Successfully challenging a custody modification order will not automatically convert a defendant’s defeat into victory either. If a reversal on appeal results in a remand of the case for further ruling consistent with the appellate decision, the same judge whom the defendant-appellant deemed biased and unfair probably will rule again on the modification petition. For example, in a case where the trial court clearly erred in some, but not all, of the factual findings that it relied upon to support its conclusion that a material change in condition had occurred to authorize a modification in custody, the Georgia Court of Appeals vacated the trial court’s modification order and remanded the case for the judge to exercise discretion again under corrected findings of fact.(9) Odds are, when a judge issues a new order after remand, he/she will attempt to restore his/her original ruling given any wiggle room by the appellate decision.

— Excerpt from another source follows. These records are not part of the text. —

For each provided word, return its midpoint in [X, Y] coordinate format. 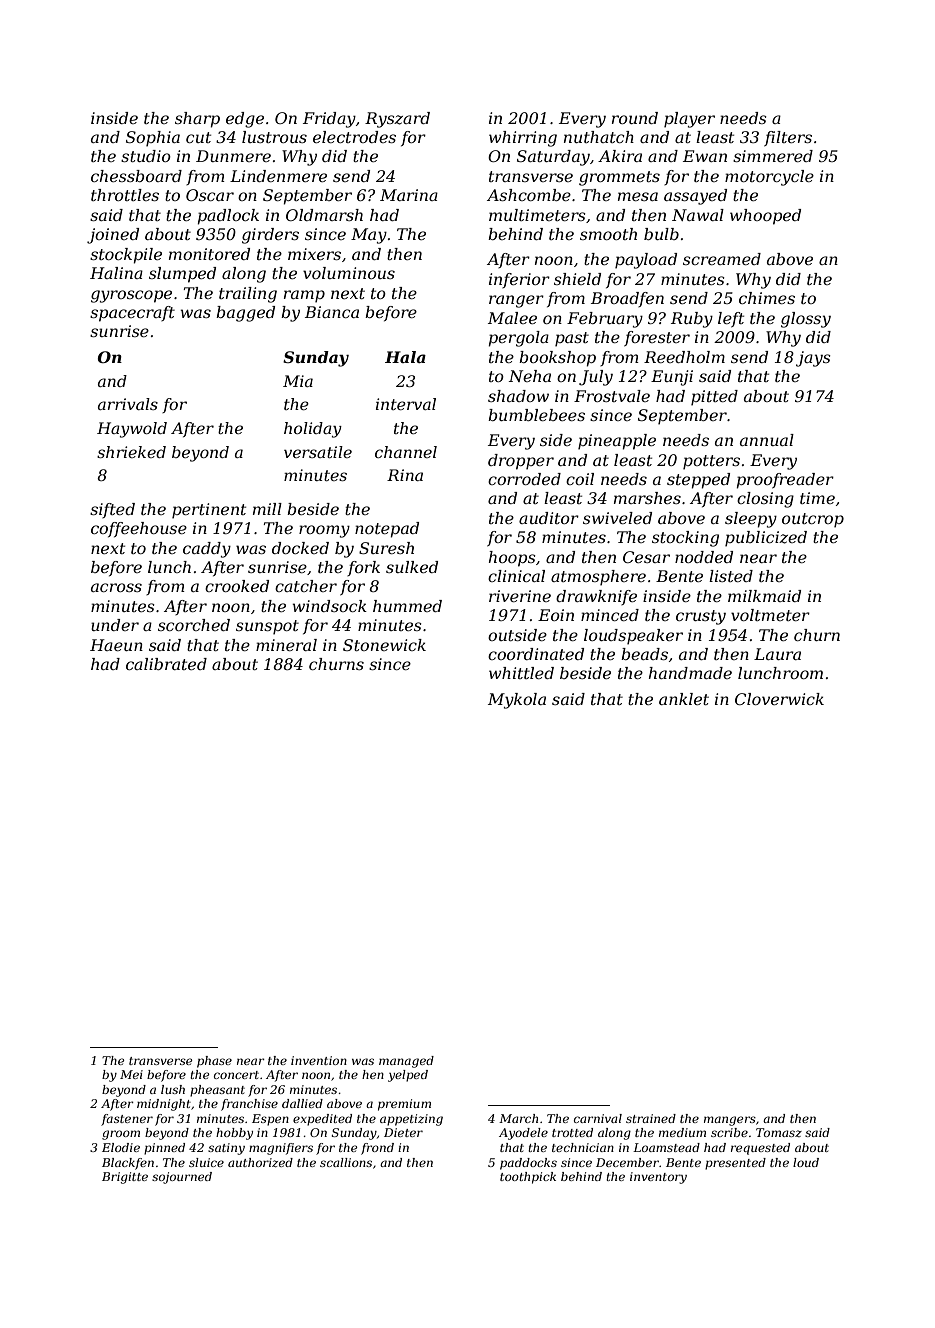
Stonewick [384, 645]
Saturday [553, 158]
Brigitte [125, 1178]
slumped [182, 275]
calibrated [166, 664]
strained [651, 1118]
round [635, 118]
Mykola [517, 701]
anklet [684, 699]
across [116, 587]
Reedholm [684, 357]
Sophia [153, 139]
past [572, 339]
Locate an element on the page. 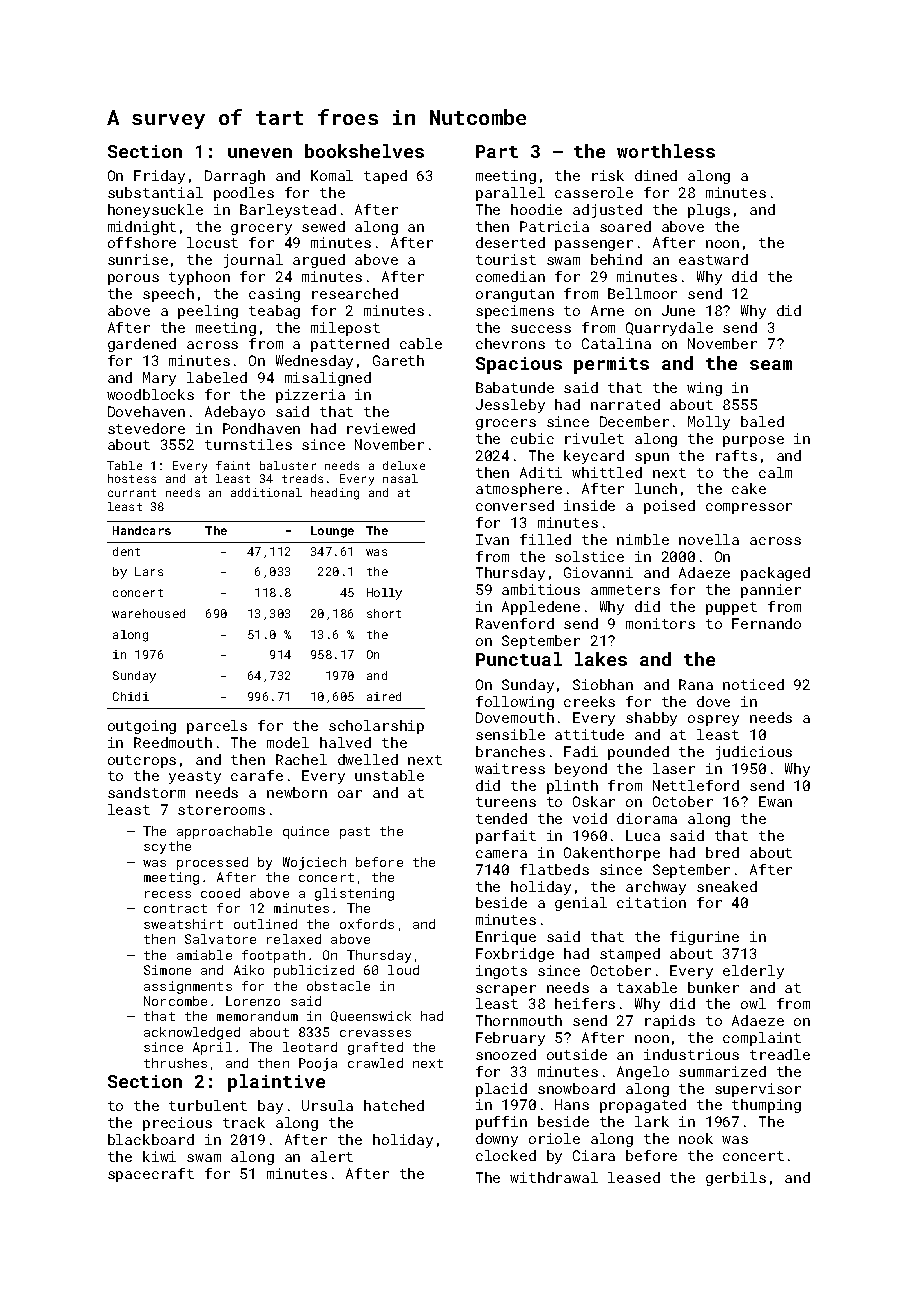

(1) Wilson v. Perkins, 344 Ga.App. 869, 811 S.E.2d 518, 520 (2018); Jackson v. Sanders, 333 Ga.App. 544, 558(5) (2015); Blue v. Hemmans, 327 Ga.App. 353, 759 S.E.2d 72, 77 (2014); and Horton v. Hendrix, 291 Ga.App. 416, 420(2) (2008).

(2) Hemmans, supra, 759 S.E.2d at 77.

(3) Id., 759 S.E.2d at 77-78. See also Cousens v. Pittman, 266 Ga.App. 387, 390-391 (2004).

(4) See, e.g., Danner v. Robertson, 221 Ga. 516, 519(1), 145 S.E.2d 554 (1965); Burnham v. Burnham, A19A0675 (1) (Ga. Ct. App., June 4, 2019); and Odum v. Russell, 342 Ga.App. 390, 802 S.E.2d 829, 832-833(1) (2017).

(5) See, e.g., Moses v. King, 281 Ga.App. 687, 691(1), 637 S.E.2d 97 (2006); and Cousens, supra, 266 Ga.App. at 390; and Mink v. Mink, 195 Ga.App. 760, 762(3), 395 S.E.2d 237 (1990).

(6) See Hemmans, supra, 759 S.E.2d at 77. See also Osborne v. Osborne, 227 Ga. 235, 236(1), 179 S.E.2d 776 (1971); and Lightfoot v. Lightfoot, 210 Ga.App. 400, 436 S.E.2d 700,703(3) (1993).

(7) Tyree v. Jackson, 226 Ga. 690, 695-696(3), 177 S.E.2d 160 (1970); and Sanders, supra, 333 Ga.App. at 558-559(5).

(8) McDonald v. McDonald, 289 Ga. 387, 387(1), 811 S.E.2d 679 (2011); and Sanders, supra, 333 Ga.App. at 548(2).

(9) See Hemmans, supra, 759 S.E.2d at 77.